Fraser and Philippides JJA and Bowskill J
The respondent was injured in 2012 when, while being transported on a stretcher by a paramedic, one end collapsed. The respondent successfully brought a claim in the District Court for damages for negligence against the State of Queensland as the employer of the paramedic, on the basis of vicarious liability.
At trial, the appellant contended that it was not liable because of the operation of s 27 of the Civil Liability Act 2003 (Qld). However, the trial judge found that the appellant was not a prescribed entity for the purposes of that section and therefore s 27 did not apply.

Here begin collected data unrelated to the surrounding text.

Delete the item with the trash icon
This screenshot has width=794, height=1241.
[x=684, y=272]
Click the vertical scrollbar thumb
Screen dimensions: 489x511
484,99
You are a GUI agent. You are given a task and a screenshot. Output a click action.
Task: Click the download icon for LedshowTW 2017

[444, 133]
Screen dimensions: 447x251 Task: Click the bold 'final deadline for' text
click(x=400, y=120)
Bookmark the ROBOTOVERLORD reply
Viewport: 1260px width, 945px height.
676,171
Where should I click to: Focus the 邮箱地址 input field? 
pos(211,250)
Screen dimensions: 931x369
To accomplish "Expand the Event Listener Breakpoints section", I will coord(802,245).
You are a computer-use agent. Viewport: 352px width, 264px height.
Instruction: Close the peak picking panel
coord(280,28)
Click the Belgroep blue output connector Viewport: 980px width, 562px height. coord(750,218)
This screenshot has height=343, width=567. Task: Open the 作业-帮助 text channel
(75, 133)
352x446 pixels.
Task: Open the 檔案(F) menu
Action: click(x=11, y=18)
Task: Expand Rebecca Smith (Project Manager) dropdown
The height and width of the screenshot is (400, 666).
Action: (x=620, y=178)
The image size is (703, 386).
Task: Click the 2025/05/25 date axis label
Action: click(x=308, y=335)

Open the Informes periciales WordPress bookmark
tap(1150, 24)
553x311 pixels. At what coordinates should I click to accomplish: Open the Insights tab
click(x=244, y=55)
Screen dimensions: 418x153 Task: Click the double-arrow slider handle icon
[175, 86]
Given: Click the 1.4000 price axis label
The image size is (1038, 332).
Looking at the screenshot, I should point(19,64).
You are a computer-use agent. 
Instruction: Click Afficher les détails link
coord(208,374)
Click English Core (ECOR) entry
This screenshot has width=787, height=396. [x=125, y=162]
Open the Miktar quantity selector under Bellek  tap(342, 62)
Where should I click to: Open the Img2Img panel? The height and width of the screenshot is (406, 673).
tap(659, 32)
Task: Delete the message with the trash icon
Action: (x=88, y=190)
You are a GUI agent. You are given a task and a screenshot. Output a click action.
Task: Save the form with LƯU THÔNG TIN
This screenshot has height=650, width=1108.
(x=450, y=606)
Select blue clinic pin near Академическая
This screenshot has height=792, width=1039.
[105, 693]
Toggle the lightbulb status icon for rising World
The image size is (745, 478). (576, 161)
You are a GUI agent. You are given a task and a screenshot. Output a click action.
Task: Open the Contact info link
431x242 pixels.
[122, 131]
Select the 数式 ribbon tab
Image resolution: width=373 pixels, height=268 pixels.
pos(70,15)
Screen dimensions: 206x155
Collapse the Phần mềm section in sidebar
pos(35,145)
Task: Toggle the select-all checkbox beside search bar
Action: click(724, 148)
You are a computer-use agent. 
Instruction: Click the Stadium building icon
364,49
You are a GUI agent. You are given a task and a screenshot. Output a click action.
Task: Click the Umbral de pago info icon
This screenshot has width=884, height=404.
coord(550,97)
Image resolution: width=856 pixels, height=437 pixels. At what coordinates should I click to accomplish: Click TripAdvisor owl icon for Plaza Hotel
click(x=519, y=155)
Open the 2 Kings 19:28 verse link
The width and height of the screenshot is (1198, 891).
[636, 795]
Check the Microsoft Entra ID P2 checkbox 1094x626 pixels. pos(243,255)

The appellant appealed against that finding.
Civil Liability Act
Section 27 of the Civil Liability Act 2003 (Qld) relevantly provides:
(1) Civil liability does not attach to an entity, prescribed under a regulation, that provides services to enhance public safety in relation to an act done or omitted in the course of rendering first aid or other aid or assistance to a person in distress if –
- the first aid or other aid or assistance is given by the entity while performing duties to enhance public safety; and
- the first aid or other aid or assistance is given in circumstances of emergency; and (c) the act is done or omitted in good faith and without reckless disregard for the safety of the person in distress or someone else.
Status of the Queensland Ambulance Service
As originally enacted, the Ambulance Act 1991 (Qld) characterised the Queensland Ambulance Service (“QAS”) an unincorporated entity but was amended in 1997 which relevantly characterised the QAS as a body corporate. However, the legislation was further amended in 2001 which reverted the status to the QAS to its original unincorporated form. Bowskill J went on to state:
 Significantly, the Queensland Ambulance Service, in its present form (as it was at the time of Ms Roane-Spray’s injury) is not a body corporate, and does not represent the State. It is an unincorporated body, an entity within the meaning of that term in schedule 1 to the Acts Interpretation Act 1954 (Qld), which consists of the commissioner, ambulance officers, medical officers and other staff members employed under s 13, from time to time. It is in that respect similar to an unincorporated club or association, which is comprised of its members from time to time.
 On this appeal, the State argues that it is entitled to the protection of s 27 because, in essence, the Queensland Ambulance Service is an emanation of the Crown in right of the State of Queensland.
 The State argues that s 27, and schedule 2 to the Civil Liability Regulation, must be construed to read the reference to “Queensland Ambulance Service” in schedule 2 as a reference to the State of Queensland, because it is not possible for a plaintiff in the position of Ms Roane-Spray to sue the “Queensland Ambulance Service”. The State submitted that where “Queensland Ambulance Service” is referred to in schedule 2 that can only be a reference to the “Queensland Ambulance Service in right of the State”.
 … in the case of the Queensland Ambulance Service, as the statute under which it is established presently provides, that is an entity, within the meaning of the Acts Interpretation Act, being an unincorporated body comprising the persons identified in s 3B, as they may be from time to time. It does not represent the State, and is not an emanation of the State.
 There is no basis that I can discern for reading “Queensland Ambulance Service”, where it appears in schedule 2 to the Civil Liability Regulation, as “State of Queensland”.
Bowskill J stated that the inclusion of the QAS in the list of prescribed services was a matter of public policy while there would need to be very clear language used before s 27 could be construed to remove the vicarious liability of the appellant, for negligent acts of its employees. Her Honour concluded:
 The State’s argument that s 27 would lack utility otherwise is unfounded. There are plainly circumstances in which an unincorporated body such as the Queensland Ambulance Service may be sued, arising from the performance of its functions articulated in s 3D of the Act. It would be a matter for the rules of court to determine how that would be styled in a formal sense. Whether the protection of s 27 would be available, in any such hypothetical scenario, would be a question of law (as to the construction of the prerequisites in s 27) and fact, as to whether the prerequisites, as construed, were met. It may be correct to say that, in the present case, there was no cause of action against the Queensland Ambulance Service itself, but that is explicable by the fact that the claim was brought against the negligent paramedic’s employer, the State, on the basis of vicarious liability. The Queensland Ambulance Service is not the employer, therefore has no vicarious liability.
Bowskill J dismissed the appeal, Fraser and Philippides JJA agreeing with the reasons and orders proposed by her Honour.